:: Your objective ::
Every line in the data below from the one containing "GÜNCEL (557, 203)" down to the one containing "contact@medissimo.fr (27, 2129)", both included, must be retyped exactly; no other line is to appear.

:: Data shown ::
□ □ □ □ □ □ □

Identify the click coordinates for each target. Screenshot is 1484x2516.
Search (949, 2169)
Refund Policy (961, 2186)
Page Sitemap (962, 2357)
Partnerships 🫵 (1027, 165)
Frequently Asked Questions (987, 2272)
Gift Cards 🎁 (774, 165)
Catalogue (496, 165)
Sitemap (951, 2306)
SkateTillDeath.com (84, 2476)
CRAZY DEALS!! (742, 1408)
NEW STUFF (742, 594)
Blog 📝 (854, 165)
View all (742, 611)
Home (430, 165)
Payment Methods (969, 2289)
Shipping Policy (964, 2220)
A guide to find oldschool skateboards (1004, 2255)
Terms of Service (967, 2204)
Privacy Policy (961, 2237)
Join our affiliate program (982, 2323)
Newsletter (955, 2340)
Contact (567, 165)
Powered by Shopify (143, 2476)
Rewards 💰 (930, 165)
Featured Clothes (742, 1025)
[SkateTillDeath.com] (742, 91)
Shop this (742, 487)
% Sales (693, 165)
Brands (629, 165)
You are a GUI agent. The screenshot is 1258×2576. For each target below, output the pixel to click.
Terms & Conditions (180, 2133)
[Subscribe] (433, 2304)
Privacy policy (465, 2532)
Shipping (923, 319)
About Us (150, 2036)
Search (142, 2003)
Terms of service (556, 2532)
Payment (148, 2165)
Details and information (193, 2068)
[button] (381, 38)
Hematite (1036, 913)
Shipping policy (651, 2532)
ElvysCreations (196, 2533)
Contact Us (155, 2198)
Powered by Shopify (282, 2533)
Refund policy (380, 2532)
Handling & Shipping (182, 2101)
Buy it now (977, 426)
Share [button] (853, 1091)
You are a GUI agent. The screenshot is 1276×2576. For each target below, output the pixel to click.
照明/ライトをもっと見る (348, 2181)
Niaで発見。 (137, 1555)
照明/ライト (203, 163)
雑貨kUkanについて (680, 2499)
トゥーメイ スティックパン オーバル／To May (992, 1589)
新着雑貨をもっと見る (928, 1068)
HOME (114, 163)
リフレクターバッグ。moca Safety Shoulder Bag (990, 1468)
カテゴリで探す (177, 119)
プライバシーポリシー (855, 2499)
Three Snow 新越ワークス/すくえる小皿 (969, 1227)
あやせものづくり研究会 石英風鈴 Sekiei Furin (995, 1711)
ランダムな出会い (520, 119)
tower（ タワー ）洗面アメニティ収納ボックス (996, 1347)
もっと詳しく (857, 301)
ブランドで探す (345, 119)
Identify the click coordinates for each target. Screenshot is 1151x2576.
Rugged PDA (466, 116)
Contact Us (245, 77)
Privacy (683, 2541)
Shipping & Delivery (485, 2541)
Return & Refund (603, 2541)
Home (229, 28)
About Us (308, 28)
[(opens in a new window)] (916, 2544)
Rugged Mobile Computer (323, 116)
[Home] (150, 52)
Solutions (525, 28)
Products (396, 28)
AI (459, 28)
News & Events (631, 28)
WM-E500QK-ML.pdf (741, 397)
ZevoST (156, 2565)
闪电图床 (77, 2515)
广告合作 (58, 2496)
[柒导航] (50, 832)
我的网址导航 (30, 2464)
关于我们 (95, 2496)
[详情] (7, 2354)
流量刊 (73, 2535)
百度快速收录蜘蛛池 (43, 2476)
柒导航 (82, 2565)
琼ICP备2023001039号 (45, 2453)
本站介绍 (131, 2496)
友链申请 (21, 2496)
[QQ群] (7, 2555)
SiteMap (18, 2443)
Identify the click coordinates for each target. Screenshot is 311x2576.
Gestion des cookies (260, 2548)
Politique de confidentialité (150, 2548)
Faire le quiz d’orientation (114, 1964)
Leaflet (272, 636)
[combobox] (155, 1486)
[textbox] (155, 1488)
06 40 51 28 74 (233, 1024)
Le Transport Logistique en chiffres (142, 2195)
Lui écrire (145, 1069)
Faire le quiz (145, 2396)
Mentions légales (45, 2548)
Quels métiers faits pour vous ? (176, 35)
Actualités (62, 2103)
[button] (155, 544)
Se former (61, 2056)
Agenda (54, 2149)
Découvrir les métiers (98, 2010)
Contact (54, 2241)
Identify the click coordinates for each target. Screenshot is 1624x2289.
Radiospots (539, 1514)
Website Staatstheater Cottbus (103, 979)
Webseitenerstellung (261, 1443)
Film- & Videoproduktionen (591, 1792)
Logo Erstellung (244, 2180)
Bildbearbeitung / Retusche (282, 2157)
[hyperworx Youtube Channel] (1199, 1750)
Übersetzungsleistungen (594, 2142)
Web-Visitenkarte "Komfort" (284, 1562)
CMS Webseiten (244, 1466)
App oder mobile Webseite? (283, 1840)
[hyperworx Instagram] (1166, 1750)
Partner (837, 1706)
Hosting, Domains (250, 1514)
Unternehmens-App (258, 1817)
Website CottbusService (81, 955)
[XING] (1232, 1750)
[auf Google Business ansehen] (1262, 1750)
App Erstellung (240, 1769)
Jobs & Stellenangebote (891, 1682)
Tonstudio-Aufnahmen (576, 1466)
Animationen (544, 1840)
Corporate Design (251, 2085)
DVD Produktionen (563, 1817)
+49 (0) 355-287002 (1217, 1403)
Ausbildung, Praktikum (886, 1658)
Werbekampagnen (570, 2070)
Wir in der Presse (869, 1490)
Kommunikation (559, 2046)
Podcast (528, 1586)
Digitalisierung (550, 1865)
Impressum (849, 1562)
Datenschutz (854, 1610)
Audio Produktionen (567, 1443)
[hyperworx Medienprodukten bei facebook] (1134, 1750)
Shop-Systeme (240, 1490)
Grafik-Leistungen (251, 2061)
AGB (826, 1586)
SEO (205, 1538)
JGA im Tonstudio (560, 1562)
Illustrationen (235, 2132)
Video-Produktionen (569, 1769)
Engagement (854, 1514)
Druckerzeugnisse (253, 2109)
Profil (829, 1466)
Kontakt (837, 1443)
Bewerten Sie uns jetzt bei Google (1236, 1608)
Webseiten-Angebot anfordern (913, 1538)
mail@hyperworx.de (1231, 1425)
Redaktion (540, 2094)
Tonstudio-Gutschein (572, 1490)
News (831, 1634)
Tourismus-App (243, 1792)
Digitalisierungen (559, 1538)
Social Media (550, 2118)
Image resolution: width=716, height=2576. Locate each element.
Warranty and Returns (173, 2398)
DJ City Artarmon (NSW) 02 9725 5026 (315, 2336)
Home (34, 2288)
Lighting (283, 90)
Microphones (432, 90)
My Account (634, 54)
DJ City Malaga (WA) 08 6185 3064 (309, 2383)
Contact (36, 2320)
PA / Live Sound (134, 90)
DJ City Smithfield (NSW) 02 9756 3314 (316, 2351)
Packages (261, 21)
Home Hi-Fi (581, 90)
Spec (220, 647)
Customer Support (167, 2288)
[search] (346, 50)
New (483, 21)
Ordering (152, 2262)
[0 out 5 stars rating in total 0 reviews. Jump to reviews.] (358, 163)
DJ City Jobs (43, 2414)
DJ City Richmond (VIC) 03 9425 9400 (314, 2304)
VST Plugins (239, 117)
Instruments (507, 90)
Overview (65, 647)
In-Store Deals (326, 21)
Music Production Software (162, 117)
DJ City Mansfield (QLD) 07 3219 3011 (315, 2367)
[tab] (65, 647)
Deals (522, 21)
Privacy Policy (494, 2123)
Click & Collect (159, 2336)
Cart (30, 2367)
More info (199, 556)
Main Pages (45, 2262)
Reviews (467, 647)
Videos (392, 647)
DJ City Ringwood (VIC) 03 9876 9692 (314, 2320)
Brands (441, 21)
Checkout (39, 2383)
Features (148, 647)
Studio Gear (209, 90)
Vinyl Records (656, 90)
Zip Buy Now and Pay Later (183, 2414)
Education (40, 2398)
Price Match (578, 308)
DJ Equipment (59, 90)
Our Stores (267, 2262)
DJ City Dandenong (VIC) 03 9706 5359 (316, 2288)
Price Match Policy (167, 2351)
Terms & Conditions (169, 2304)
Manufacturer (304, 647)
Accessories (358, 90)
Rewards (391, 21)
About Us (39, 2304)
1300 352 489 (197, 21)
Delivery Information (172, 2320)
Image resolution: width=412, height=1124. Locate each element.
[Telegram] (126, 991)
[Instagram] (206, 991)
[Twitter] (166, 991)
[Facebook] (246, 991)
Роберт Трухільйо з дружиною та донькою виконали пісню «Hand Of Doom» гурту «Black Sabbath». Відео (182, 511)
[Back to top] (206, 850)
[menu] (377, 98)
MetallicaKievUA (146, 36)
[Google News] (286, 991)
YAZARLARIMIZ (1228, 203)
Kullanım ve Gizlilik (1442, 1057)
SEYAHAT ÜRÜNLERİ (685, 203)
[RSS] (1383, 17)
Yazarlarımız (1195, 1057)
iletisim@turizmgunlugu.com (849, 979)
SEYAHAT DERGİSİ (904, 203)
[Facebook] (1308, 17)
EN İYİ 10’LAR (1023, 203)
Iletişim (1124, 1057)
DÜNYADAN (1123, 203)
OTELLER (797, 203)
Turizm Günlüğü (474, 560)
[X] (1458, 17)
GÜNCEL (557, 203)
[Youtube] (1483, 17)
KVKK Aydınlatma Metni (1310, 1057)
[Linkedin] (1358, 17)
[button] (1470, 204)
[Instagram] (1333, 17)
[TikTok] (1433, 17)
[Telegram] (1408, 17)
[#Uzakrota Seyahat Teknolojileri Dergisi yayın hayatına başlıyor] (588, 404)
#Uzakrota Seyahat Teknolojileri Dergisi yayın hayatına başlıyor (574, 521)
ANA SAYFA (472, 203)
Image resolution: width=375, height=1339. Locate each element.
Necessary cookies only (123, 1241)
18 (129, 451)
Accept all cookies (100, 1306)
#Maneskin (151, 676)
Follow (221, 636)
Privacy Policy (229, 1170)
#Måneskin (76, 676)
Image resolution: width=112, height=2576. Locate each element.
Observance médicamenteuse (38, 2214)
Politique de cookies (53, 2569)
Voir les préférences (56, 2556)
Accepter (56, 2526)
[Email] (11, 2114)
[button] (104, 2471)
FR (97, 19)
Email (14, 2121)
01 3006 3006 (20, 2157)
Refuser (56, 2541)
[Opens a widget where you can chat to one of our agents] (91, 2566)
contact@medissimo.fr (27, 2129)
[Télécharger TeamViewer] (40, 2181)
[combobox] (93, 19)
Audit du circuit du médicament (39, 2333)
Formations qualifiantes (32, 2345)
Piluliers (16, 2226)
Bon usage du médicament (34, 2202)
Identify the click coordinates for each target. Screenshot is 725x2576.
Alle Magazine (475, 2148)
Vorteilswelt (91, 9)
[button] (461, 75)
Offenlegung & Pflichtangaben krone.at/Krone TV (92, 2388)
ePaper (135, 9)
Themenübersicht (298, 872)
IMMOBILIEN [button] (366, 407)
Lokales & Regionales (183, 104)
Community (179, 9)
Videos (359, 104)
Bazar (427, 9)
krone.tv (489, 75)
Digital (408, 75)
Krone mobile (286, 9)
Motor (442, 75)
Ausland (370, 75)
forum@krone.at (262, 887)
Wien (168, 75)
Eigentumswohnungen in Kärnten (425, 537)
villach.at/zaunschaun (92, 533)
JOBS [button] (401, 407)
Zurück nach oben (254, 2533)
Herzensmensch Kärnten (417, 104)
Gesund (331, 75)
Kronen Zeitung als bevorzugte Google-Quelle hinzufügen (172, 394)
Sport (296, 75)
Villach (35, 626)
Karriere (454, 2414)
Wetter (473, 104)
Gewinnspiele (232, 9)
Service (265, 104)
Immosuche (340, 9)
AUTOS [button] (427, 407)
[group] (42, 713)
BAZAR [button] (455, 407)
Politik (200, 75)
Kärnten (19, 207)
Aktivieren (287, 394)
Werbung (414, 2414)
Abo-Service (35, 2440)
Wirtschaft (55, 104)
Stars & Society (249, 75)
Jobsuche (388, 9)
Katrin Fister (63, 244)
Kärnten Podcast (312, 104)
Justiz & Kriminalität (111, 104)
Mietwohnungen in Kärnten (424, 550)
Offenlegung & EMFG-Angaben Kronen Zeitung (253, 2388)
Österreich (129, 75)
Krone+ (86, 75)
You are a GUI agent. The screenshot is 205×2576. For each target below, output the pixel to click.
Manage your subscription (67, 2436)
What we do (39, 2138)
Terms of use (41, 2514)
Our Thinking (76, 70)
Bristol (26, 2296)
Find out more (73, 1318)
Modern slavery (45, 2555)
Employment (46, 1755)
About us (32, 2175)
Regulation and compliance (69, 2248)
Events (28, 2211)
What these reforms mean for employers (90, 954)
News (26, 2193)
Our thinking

□ □ □ □ □ □ □

:: Exercise response ::
GÜNCEL (557, 203)
[Youtube] (1483, 17)
KVKK Aydınlatma Metni (1310, 1057)
[Linkedin] (1358, 17)
[button] (1470, 204)
[Instagram] (1333, 17)
[TikTok] (1433, 17)
[Telegram] (1408, 17)
[#Uzakrota Seyahat Teknolojileri Dergisi yayın hayatına başlıyor] (588, 404)
#Uzakrota Seyahat Teknolojileri Dergisi yayın hayatına başlıyor (574, 521)
ANA SAYFA (472, 203)
Image resolution: width=375, height=1339. Locate each element.
Necessary cookies only (123, 1241)
18 (129, 451)
Accept all cookies (100, 1306)
#Maneskin (151, 676)
Follow (221, 636)
Privacy Policy (229, 1170)
#Måneskin (76, 676)
Image resolution: width=112, height=2576. Locate each element.
Observance médicamenteuse (38, 2214)
Politique de cookies (53, 2569)
Voir les préférences (56, 2556)
Accepter (56, 2526)
[Email] (11, 2114)
[button] (104, 2471)
FR (97, 19)
Email (14, 2121)
01 3006 3006 (20, 2157)
Refuser (56, 2541)
[Opens a widget where you can chat to one of our agents] (91, 2566)
contact@medissimo.fr (27, 2129)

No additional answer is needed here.